Computational Design and Fabrication of a Bending-Active Structure Using Fiberglass: A Bioinspired Pavilion Mimicking Marine Microorganism Radiolaria

Bio-inspired architectural designs are often superior for their aesthetics and structural performance. Mimicking forms and loading states of a biological structure is complex as it requires a delicate balance among geometry, material properties, and interacting forces. The goal of this work is to design a biomimetic, ultra-lightweight, bending-active structure utilizing an informed integral design approach, and thereby constructing a self-supporting cellular pavilion. A bioinspired pavilion has been designed and constructed based on the natural cellular organization observed in Radiolaria, a deep-sea microorganism. The cellularity was mimicked via Voronoi tessellation in the structure of the pavilion, whose structural performance was evaluated using finite element analysis. Accordingly, funicular structure design strategies were studied with a focus on cellular distributions and concentration responding to areas with high structural stress.
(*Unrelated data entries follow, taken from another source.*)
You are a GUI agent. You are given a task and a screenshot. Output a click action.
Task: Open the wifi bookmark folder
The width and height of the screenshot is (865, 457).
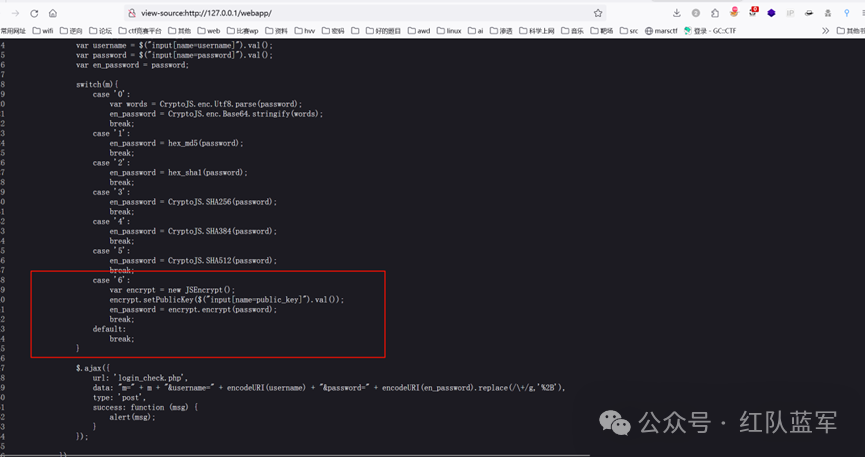coord(42,31)
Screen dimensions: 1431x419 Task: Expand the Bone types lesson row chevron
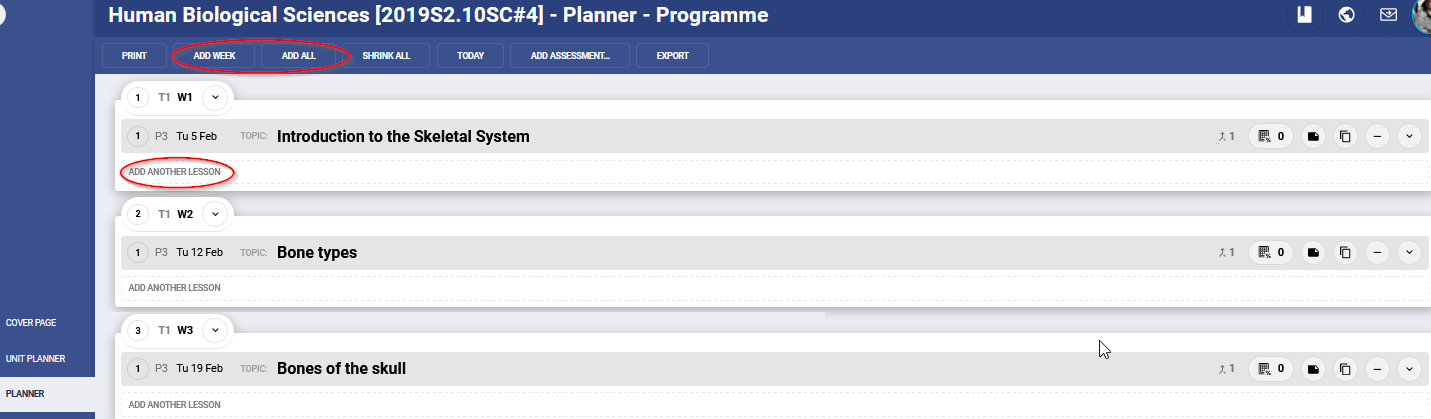click(1409, 253)
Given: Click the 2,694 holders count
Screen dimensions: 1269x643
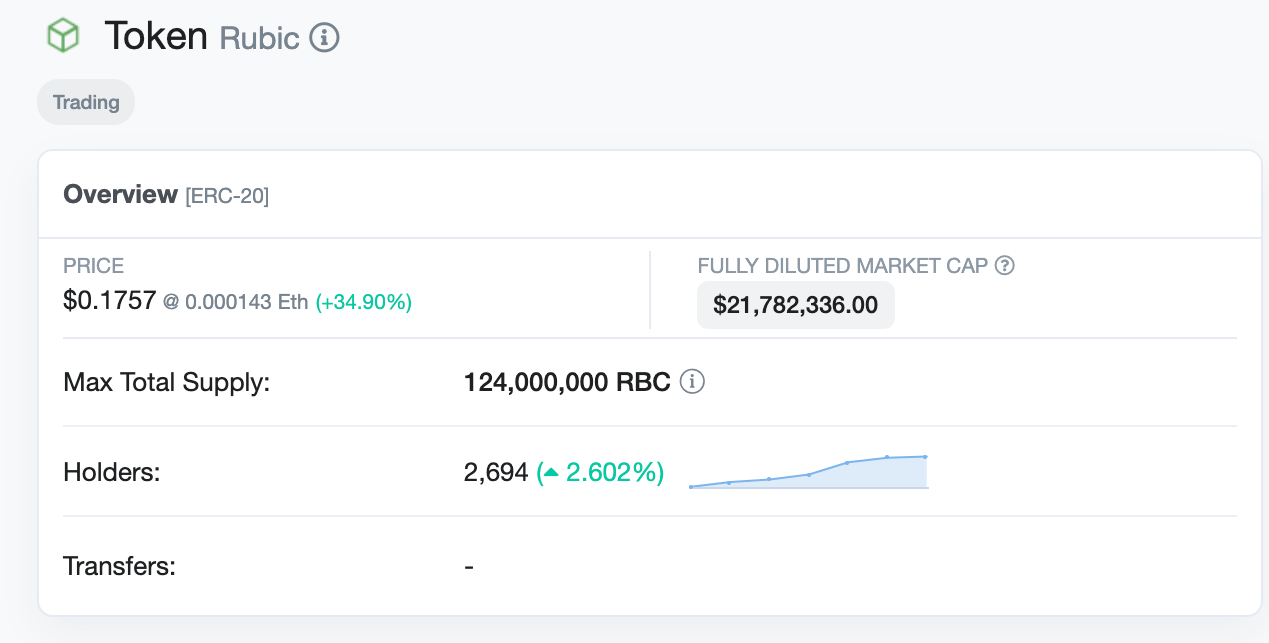Looking at the screenshot, I should coord(496,472).

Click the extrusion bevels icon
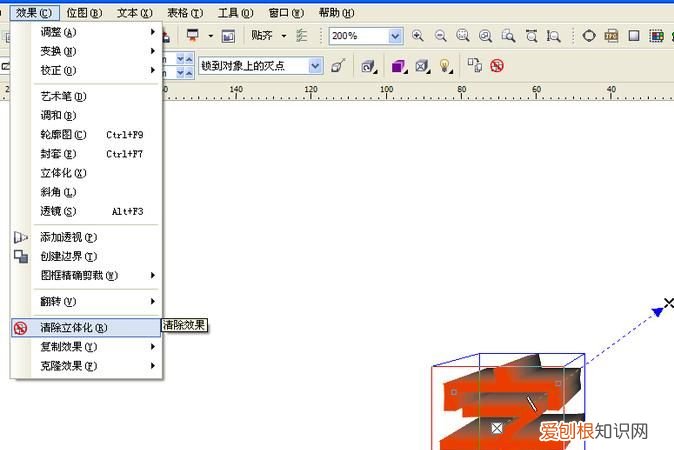[421, 66]
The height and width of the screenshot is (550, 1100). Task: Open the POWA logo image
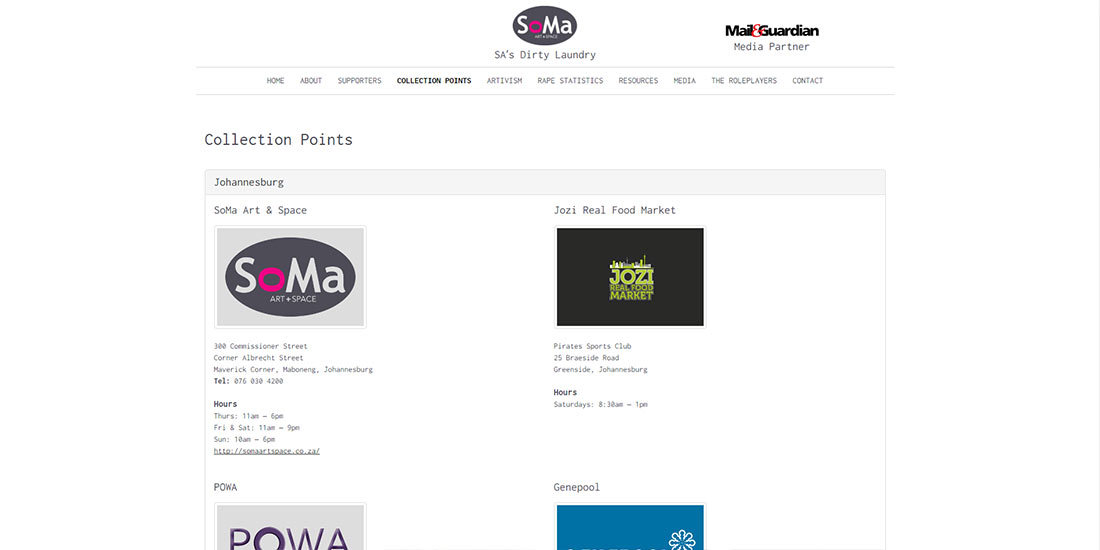pos(290,526)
The computer aided custom designed pavilion was constructed with engineered, in-house fabricated fiberglass composite materials. The bending-active lightweight structure was also validated through material performance inquiry, a partial full-scale cellular assembly, and the full-size pavilion construction. This work contributes to the design approach comprising a bending-active form-finding schematic strategy to construct the elastic bending-active structure physically and simulate computationally within the context of nature inspired innovative lightweight structure design.